The FCC issued a press release Friday evening confirming that the Comcast vote is scheduled for next Friday at 10 a.m.. Martin, who has been warring with cable for more than three years on a number of fronts, told reporters on July 11 that Comcast had, in his view, violated the agency's net neutrality principles adopted August 2005.
On the day the principles were adopted, Martin said in a prepared statement that they were not rules and not enforceable. Martin said he would not seek to impose financial penalties on Comcast.
When the FCC releases its meeting agenda, it usually signals that the chairman has the votes to pass listed items. It's more than likely FCC Democrats Michael Copps and Jonathan Adelstein will join Martin to supply the three votes to prevail, assuming FCC Republicans Deborah Taylor Tate and Robert McDowell refuse to support Martin.
Comcast has been accused of blocking peer-to-peer files sharing traffic, but the company has denied that charge, claiming it only slowed P2P traffic during peak times to prevent network congestion for the vast majority of its high-speed data users.
Martin wants the FCC to order Comcast to cease targeting P2P traffic, as well as comply with reporting requirements to help the agency verify compliance.

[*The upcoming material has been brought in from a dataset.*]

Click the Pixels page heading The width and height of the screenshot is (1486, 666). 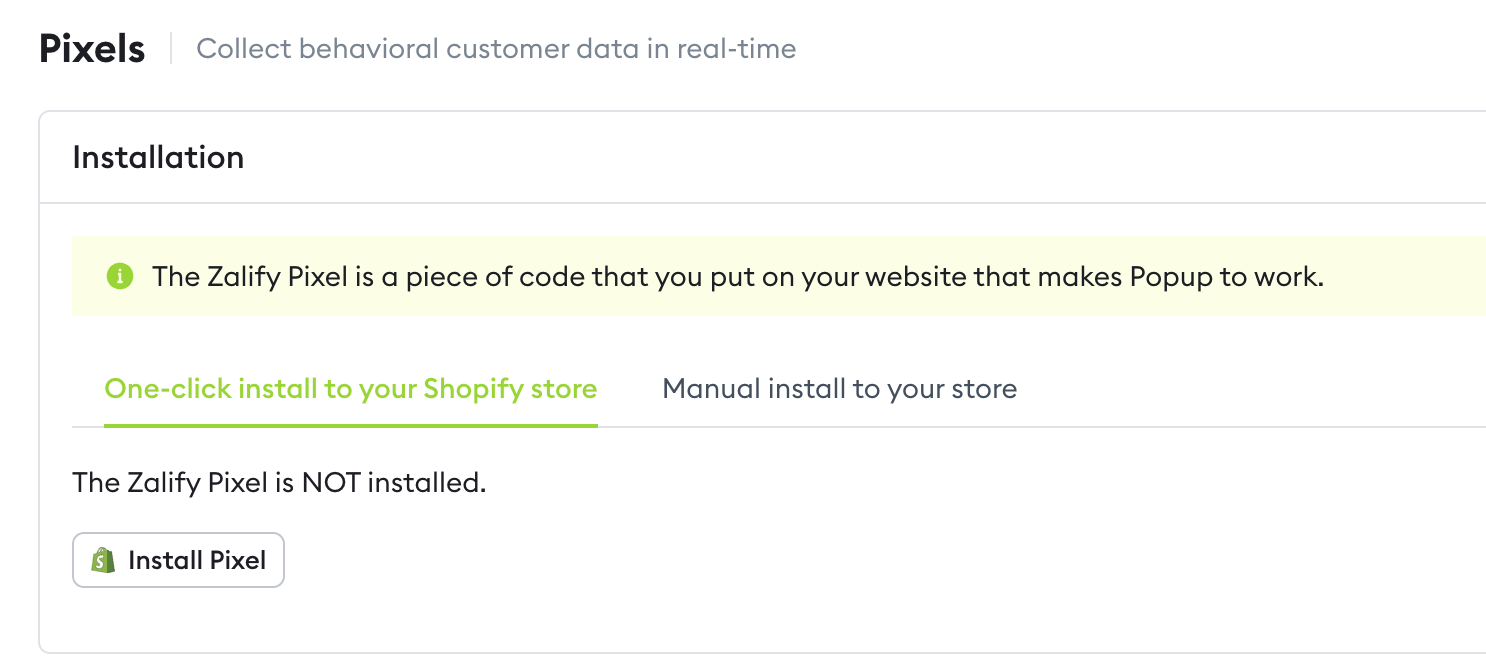(x=92, y=49)
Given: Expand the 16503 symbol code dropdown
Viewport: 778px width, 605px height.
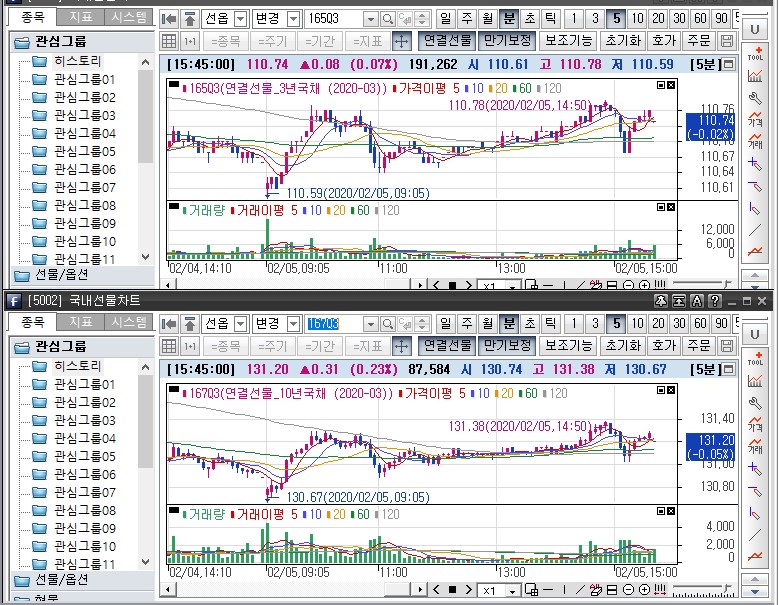Looking at the screenshot, I should click(x=370, y=19).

On Saturday, Comcast said through a spokesman: “It is always hard to respond to rumors, however, we continue to assert that our network management practices were reasonable, wholly consistent with industry practices and that we did not block access to Web sites or online applications, including peer-to-peer services. We do not believe the record supports any other conclusion.”

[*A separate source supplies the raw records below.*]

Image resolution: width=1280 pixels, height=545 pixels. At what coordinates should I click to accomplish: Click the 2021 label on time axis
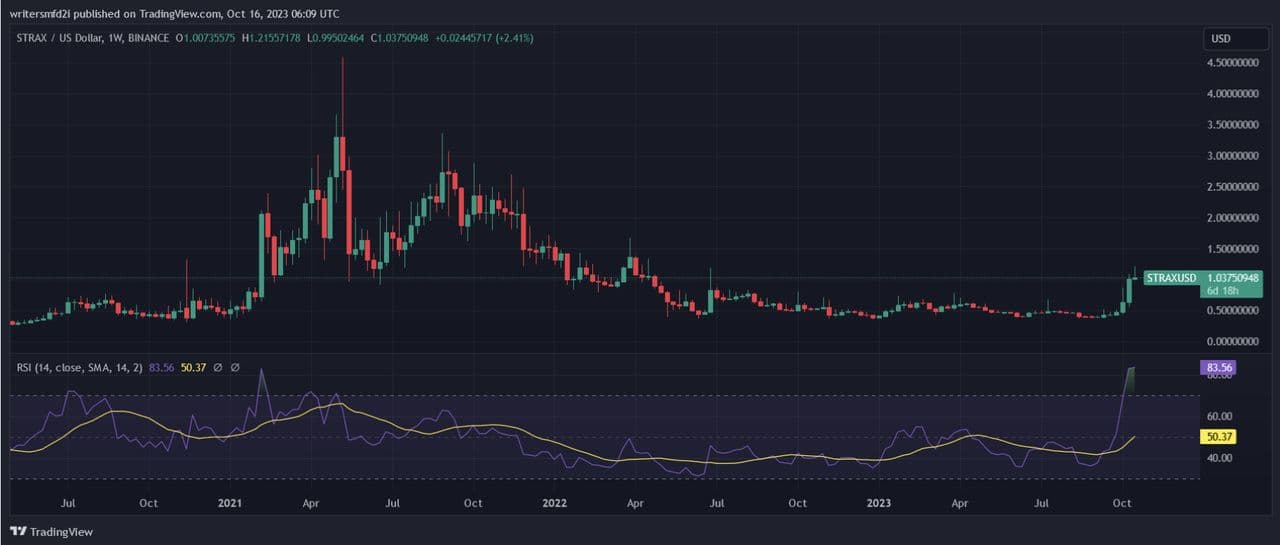click(231, 504)
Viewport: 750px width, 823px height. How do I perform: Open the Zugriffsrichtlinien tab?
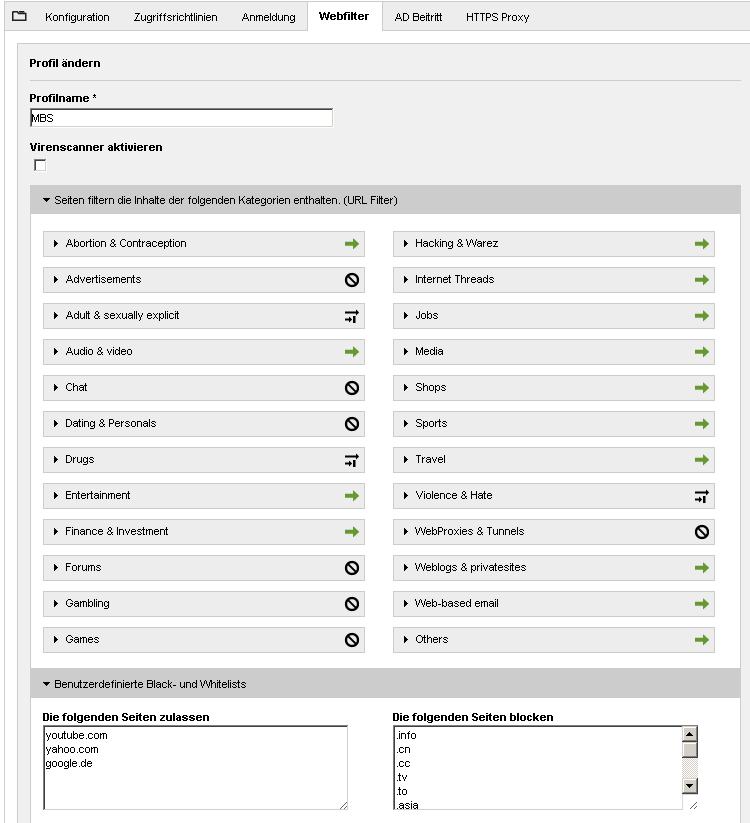click(x=175, y=17)
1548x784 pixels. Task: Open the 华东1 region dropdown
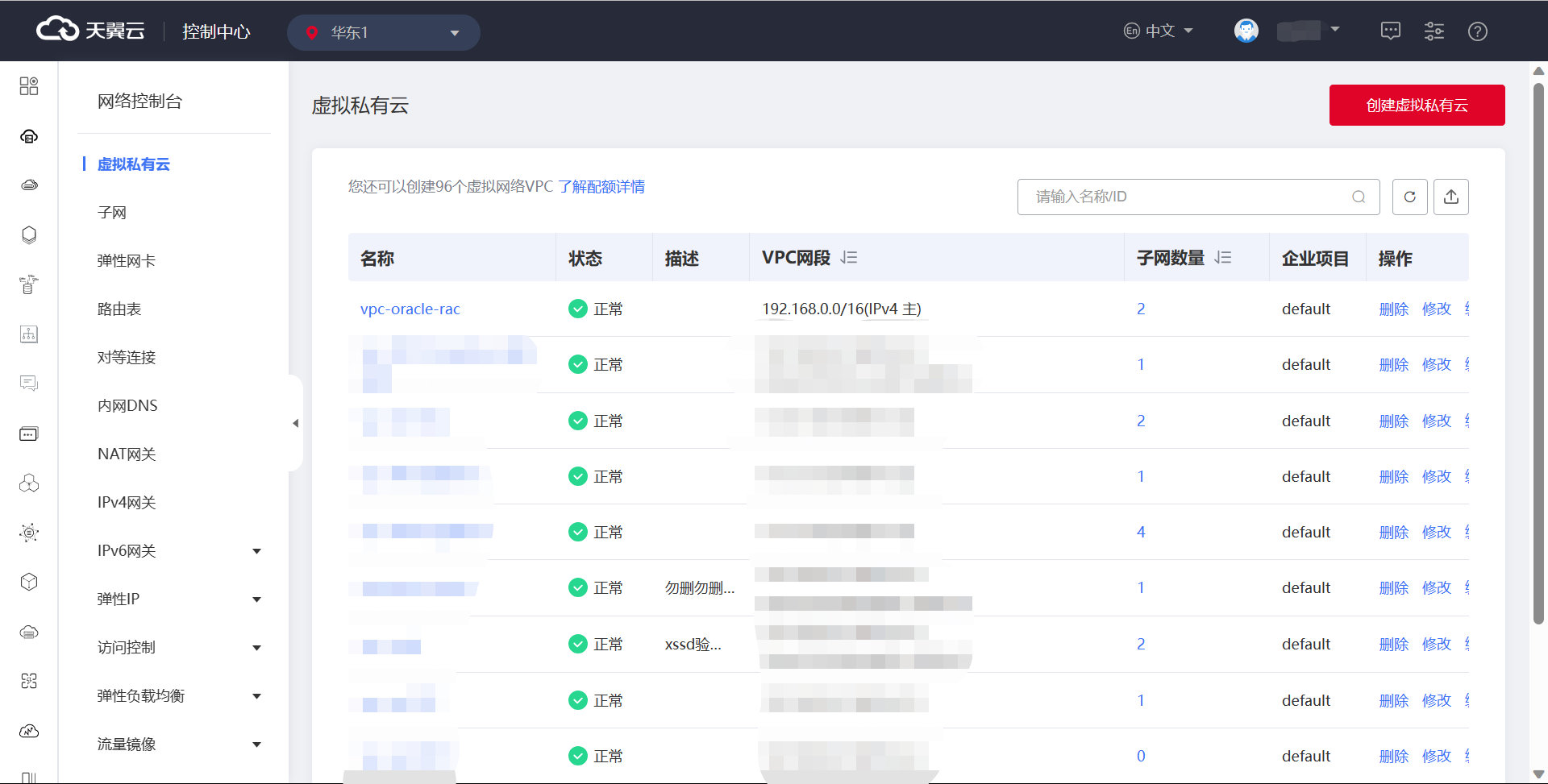[383, 32]
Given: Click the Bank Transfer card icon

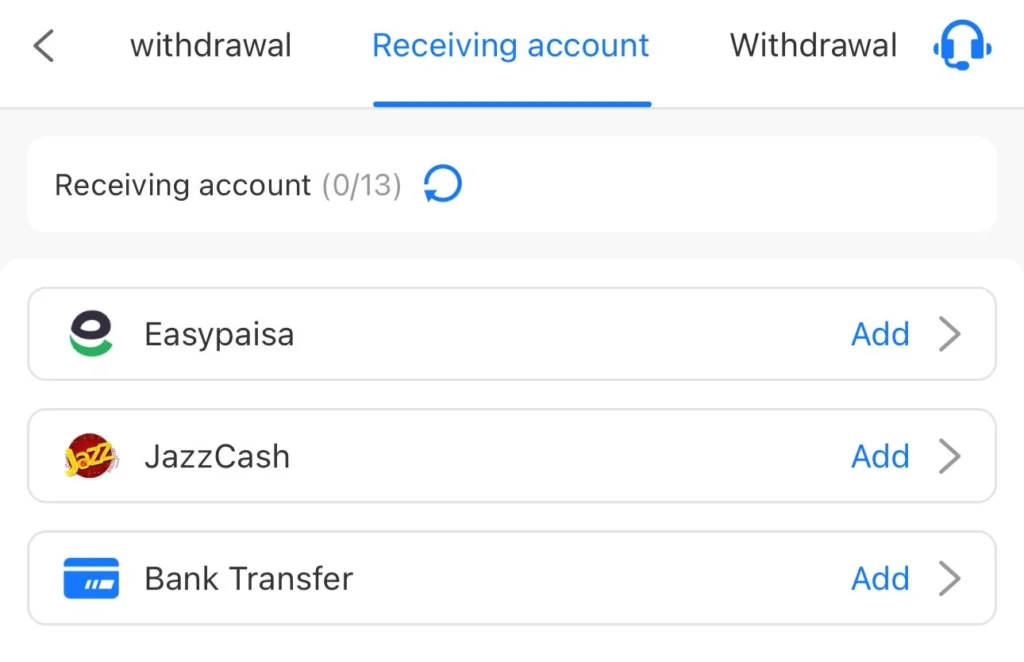Looking at the screenshot, I should coord(91,578).
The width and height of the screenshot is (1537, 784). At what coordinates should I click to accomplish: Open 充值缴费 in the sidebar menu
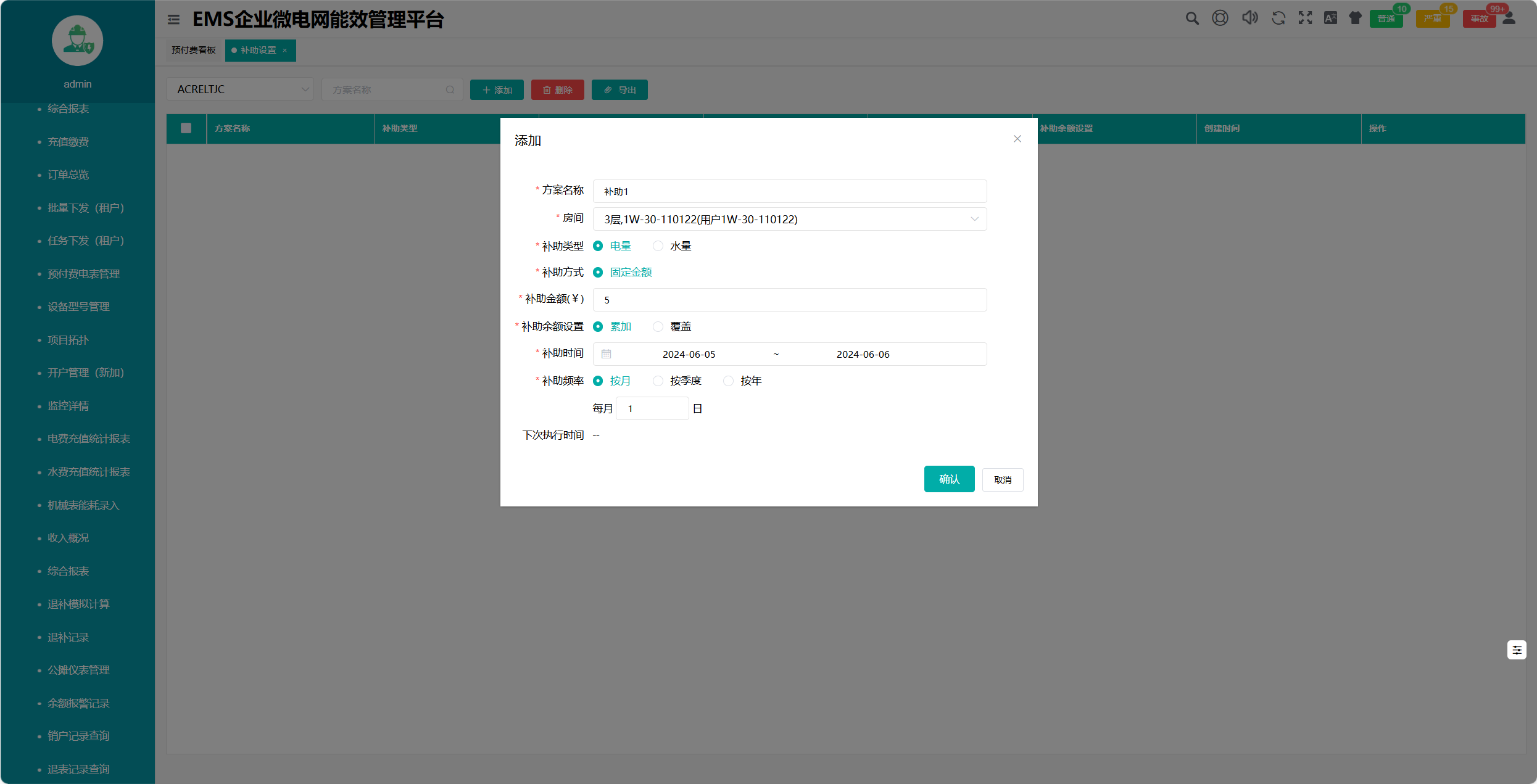click(68, 142)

Comcast said it has recently reported in filings that:
-- Only 6-7% of Comcast subscribers use P2P in a typical week.
-- On a typical day, an estimated 9 billion P2P TCP flows traverse Comcast’s network.
-- Comcast only manages P2P traffic in the upload direction.
-- Half to as much as 2/3 of the upstream traffic on our network is P2P.
-- Even for the most heavily used P2P protocols, 90% of flows are unaffected by network management.
-- Even in areas with heavy P2P usage when network management is occurring (so less than 10% of flows on the network overall), uploaders complete a P2P upload in less than 1 min in 80% of cases.